Illegal, Unreported, and Unregulated (IUU) Fishing

Increasing International Fisheries Transparency

Illegal fishing takes place everywhere, within national waters and on the high seas, flourishing where transparency and governance are weak.



Oceana works with stakeholders and other NGOs to shed light on potential illegal fishing activities in the Mediterranean. We also collaborate with global fisheries institutions to safeguard the health of the ocean, to increase transparency values in international fisheries legislation and to ensure proper enforcement of the rules.

Illegal fishers at the mouth of the Guadalquivir River, Huelva, Spain. © OCEANA / Jesús Renedo

The Mediterranean Sea hosts 32% of Europe’s threatened marine habitats, and 75% of its fish stocks are exploited above biologically safe limits. Over-exploitation and destructive fishing practices continue in this biodiversity hotspot, largely due to the inconsistent governance framework in the region, including a particularly acute lack of transparency.

Mediterranean ministers have committed to establishing a culture of compliance based on transparency, cross-border cooperation and efficient prevention, detection and action to ensure a rules-based management of fisheries. Yet, the lack of transparency and information concerning important elements such as who is authorised to fish, where, when, what and how has undermined the effectiveness of existing compliance measures.
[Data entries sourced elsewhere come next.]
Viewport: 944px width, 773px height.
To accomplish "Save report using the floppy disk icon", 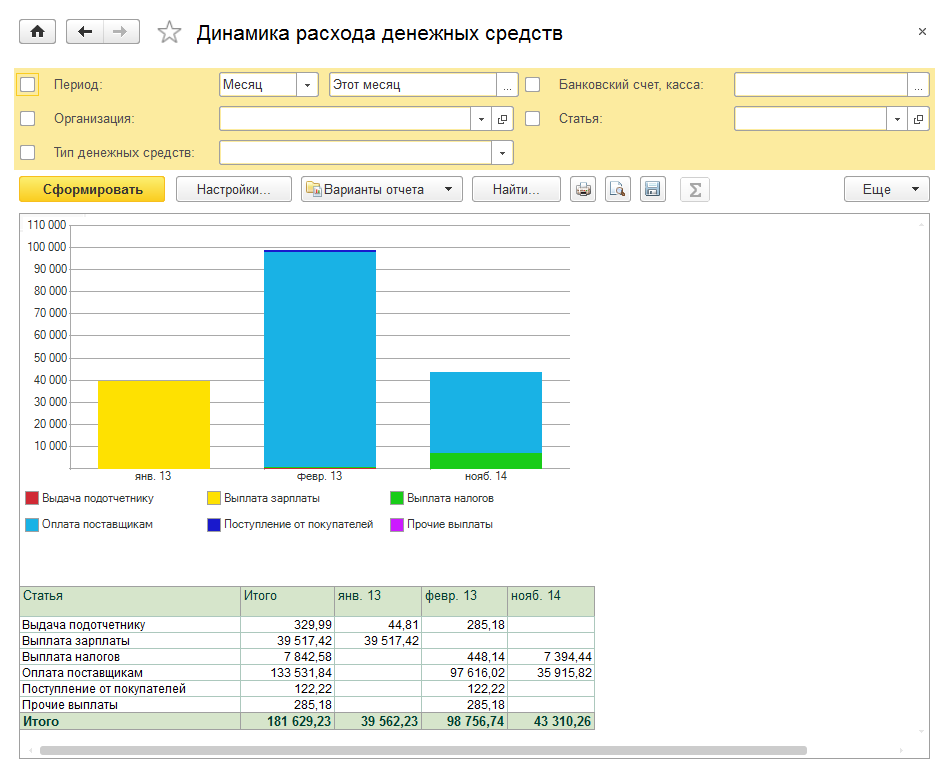I will click(653, 189).
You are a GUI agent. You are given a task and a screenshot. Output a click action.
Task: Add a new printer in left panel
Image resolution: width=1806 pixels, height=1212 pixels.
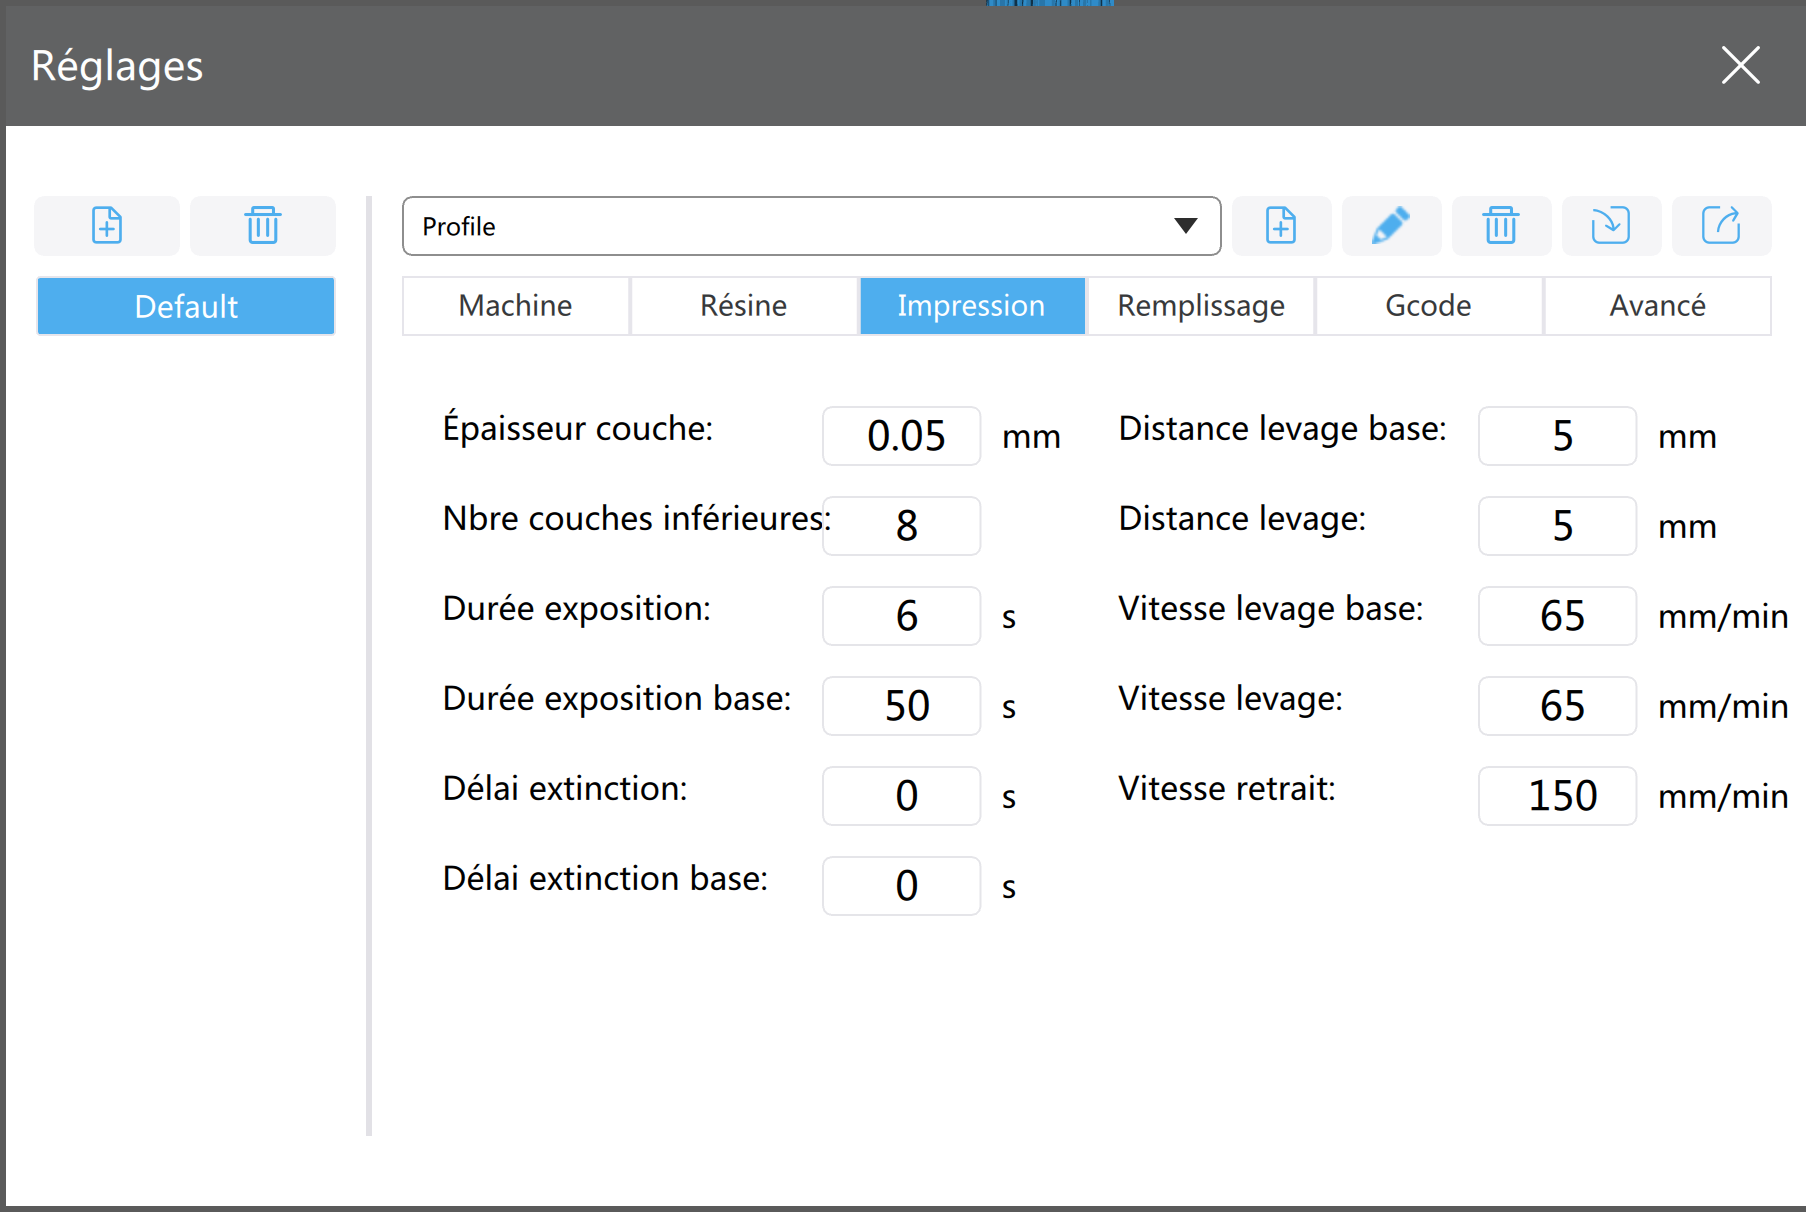pos(107,226)
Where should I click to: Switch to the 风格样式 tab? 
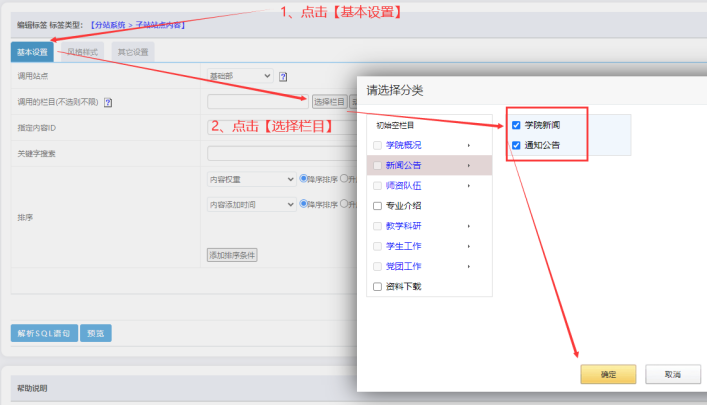[83, 51]

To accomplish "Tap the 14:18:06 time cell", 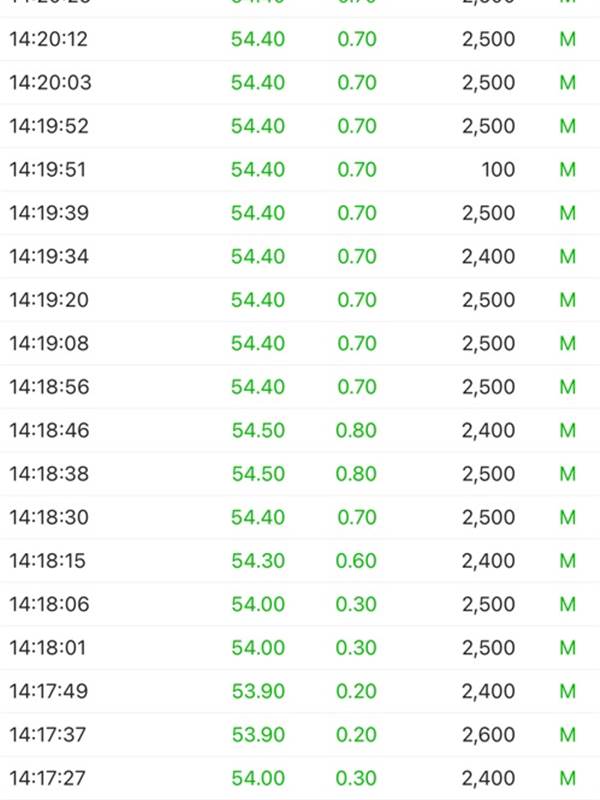I will tap(49, 604).
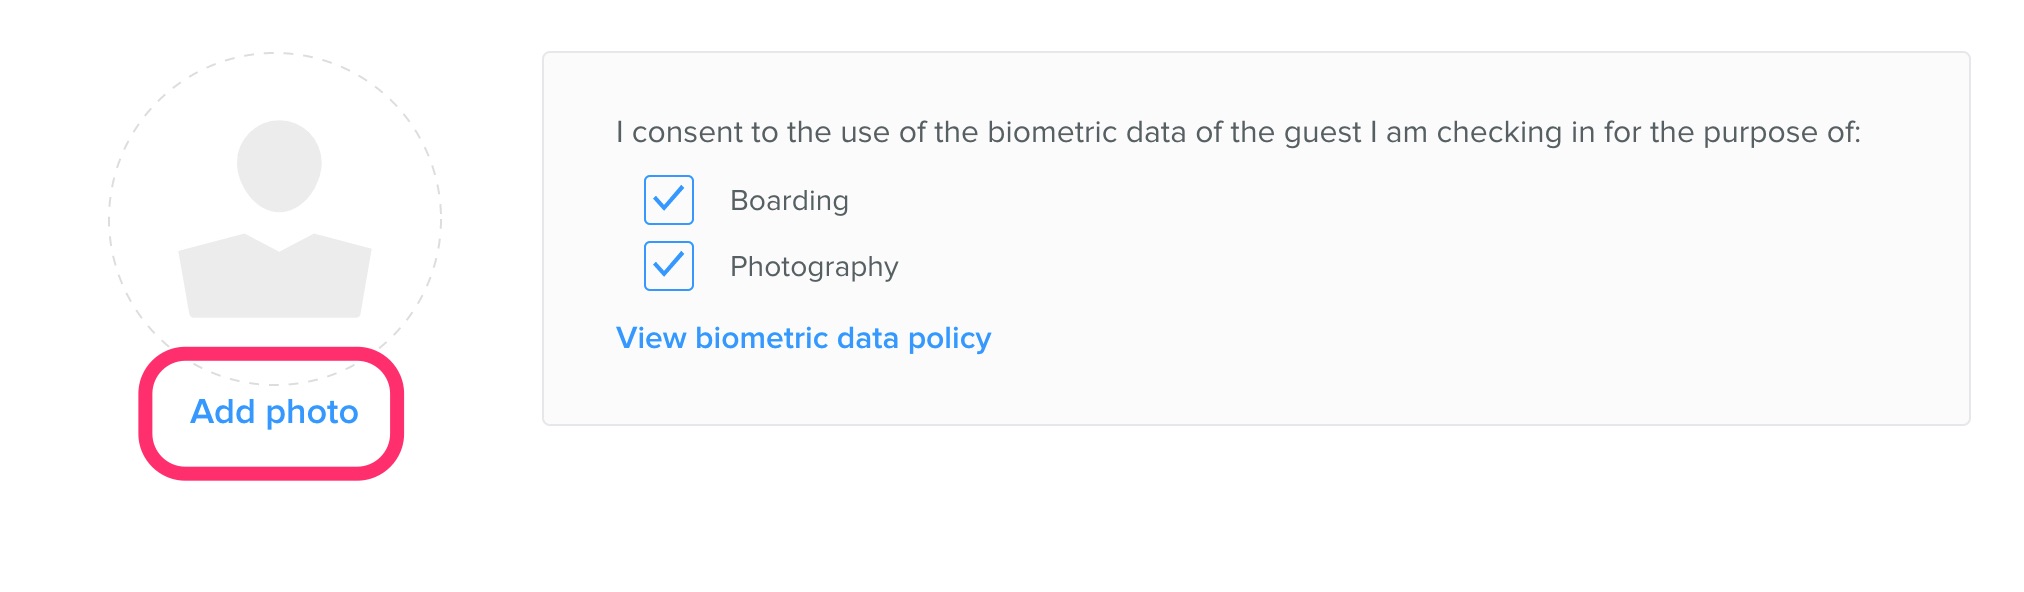Click the Boarding label text
The image size is (2024, 592).
point(789,200)
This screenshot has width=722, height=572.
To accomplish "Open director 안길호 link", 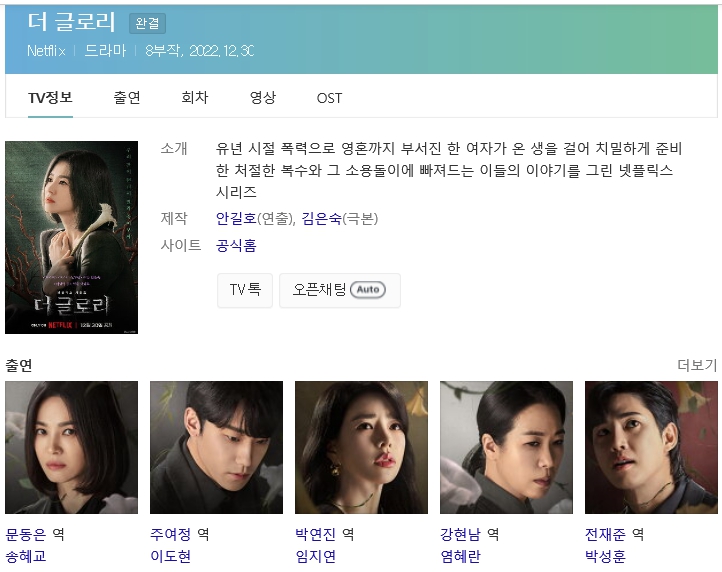I will pos(236,218).
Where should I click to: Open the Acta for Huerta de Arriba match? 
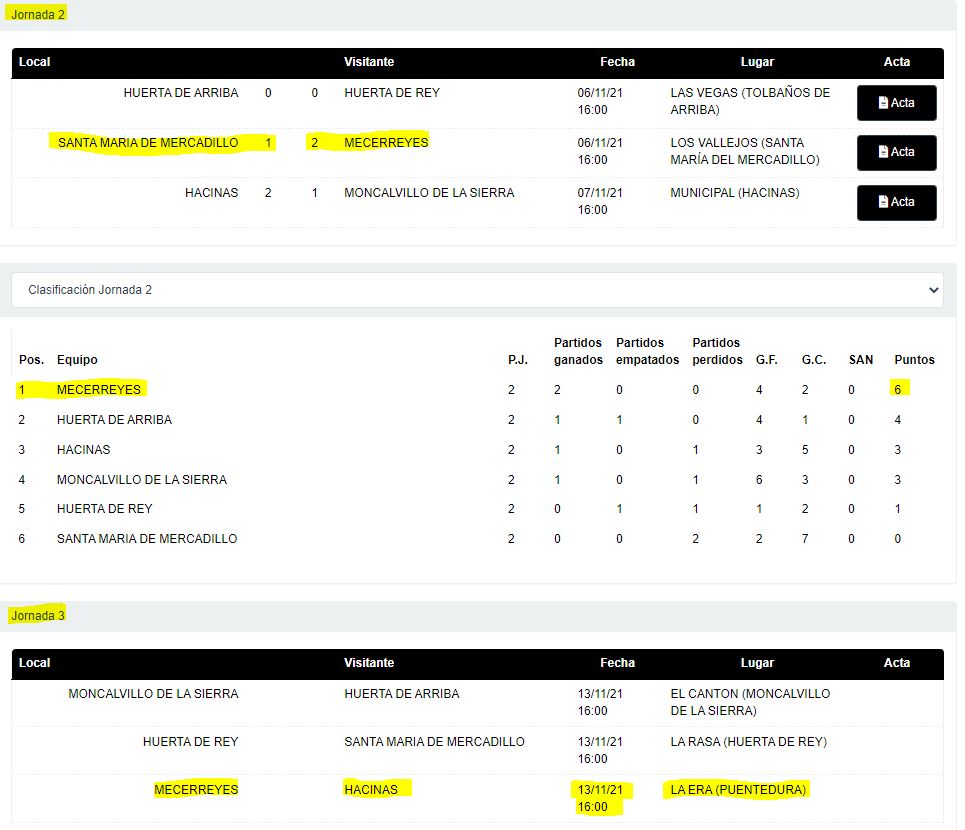[x=896, y=103]
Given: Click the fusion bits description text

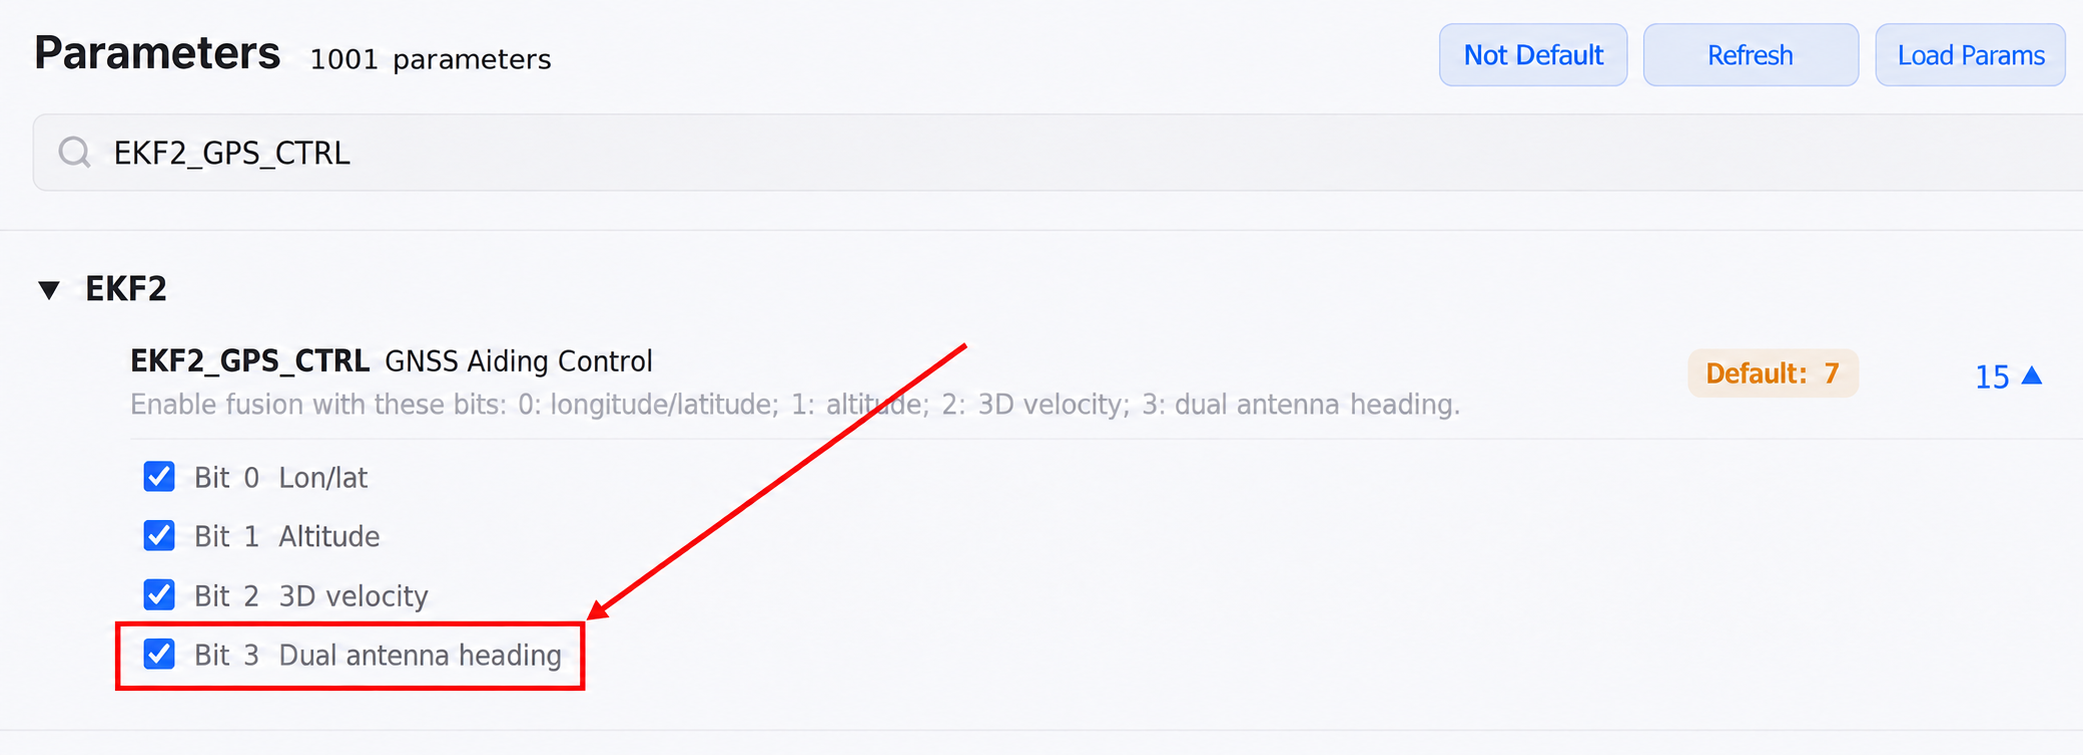Looking at the screenshot, I should coord(795,404).
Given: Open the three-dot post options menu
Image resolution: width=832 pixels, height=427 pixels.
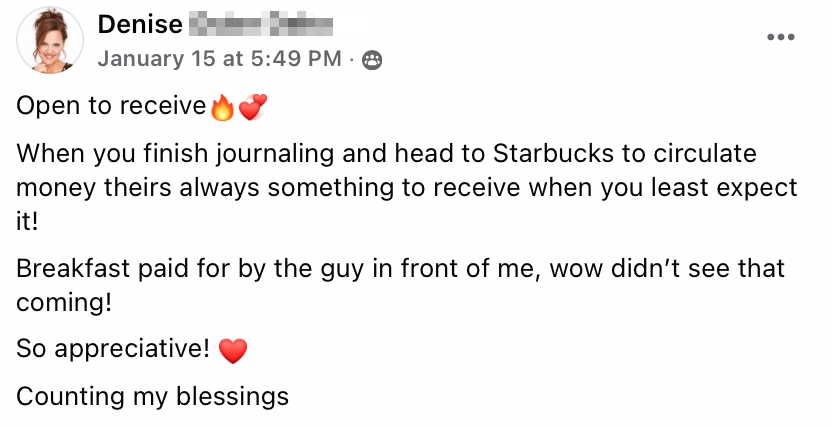Looking at the screenshot, I should coord(783,37).
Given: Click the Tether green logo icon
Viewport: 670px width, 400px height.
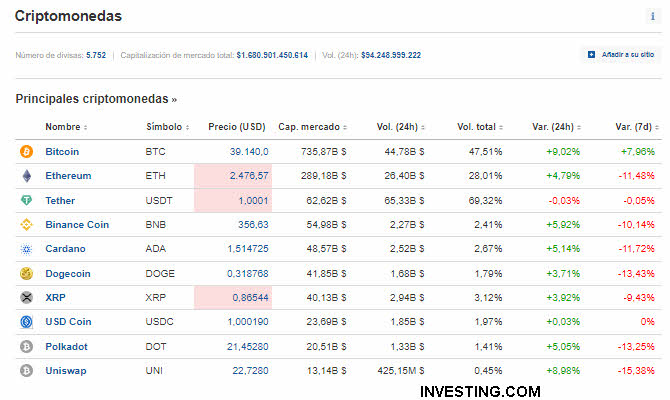Looking at the screenshot, I should click(x=25, y=201).
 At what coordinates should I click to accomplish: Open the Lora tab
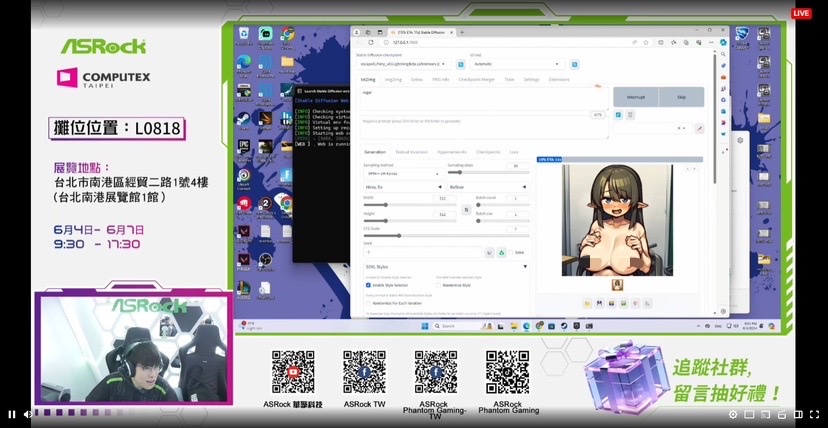click(x=513, y=152)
Preventing public disclosure of information is a major impediment to achieving sustainable fisheries management and stringent fisheries enforcement. Both individually and joining forces with other NGOs through the Med Sea Alliance, Oceana is determined to influence key legislative organisms such as the GFCM and its Contracting Parties (CPCs) to shift fisheries management, in particular by improving transparency in fishing practices and effectively implementing policies and conservation measures.